> [What needs to be done]: An exact copy of all the data, minus the images, is required.

> [Recorded data]:
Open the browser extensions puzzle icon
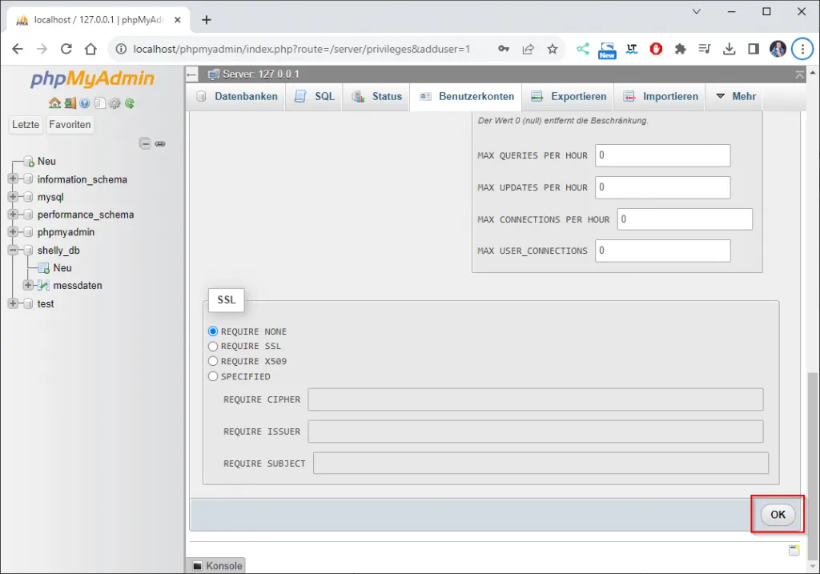The image size is (820, 574). click(x=681, y=49)
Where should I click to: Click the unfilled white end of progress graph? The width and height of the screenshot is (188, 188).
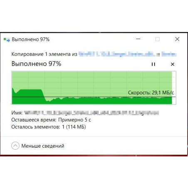point(174,88)
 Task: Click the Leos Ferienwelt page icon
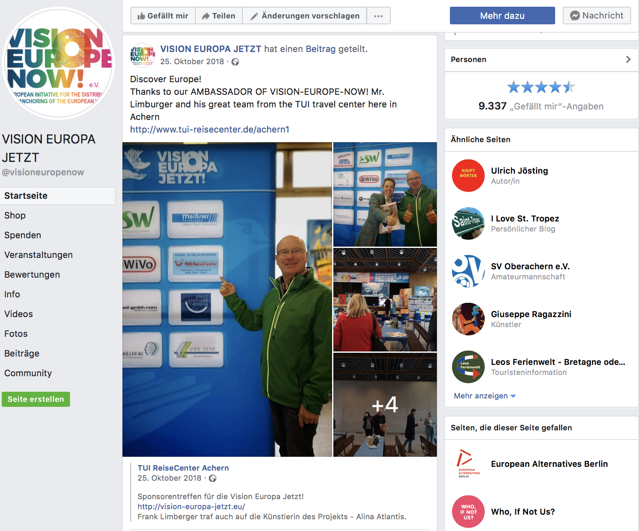(468, 367)
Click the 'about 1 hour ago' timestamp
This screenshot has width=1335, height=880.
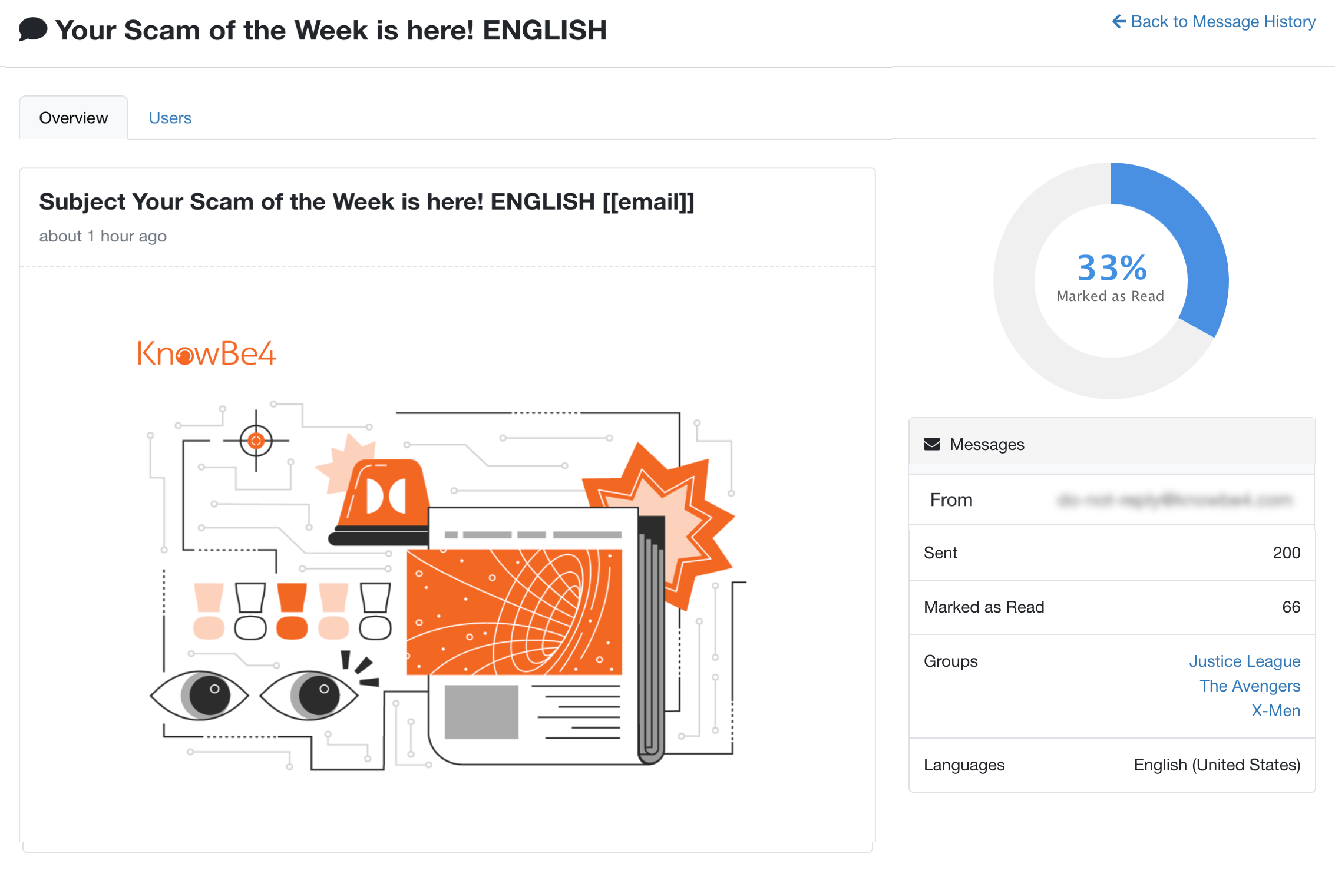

> [Finished task]:
Open the browser extensions puzzle icon
The image size is (820, 574). click(x=681, y=49)
Where should I click to: Click the unfilled white end of progress graph? The width and height of the screenshot is (188, 188).
point(174,88)
 Task: Click the Leos Ferienwelt page icon
(468, 367)
Click the 'about 1 hour ago' timestamp
This screenshot has width=1335, height=880.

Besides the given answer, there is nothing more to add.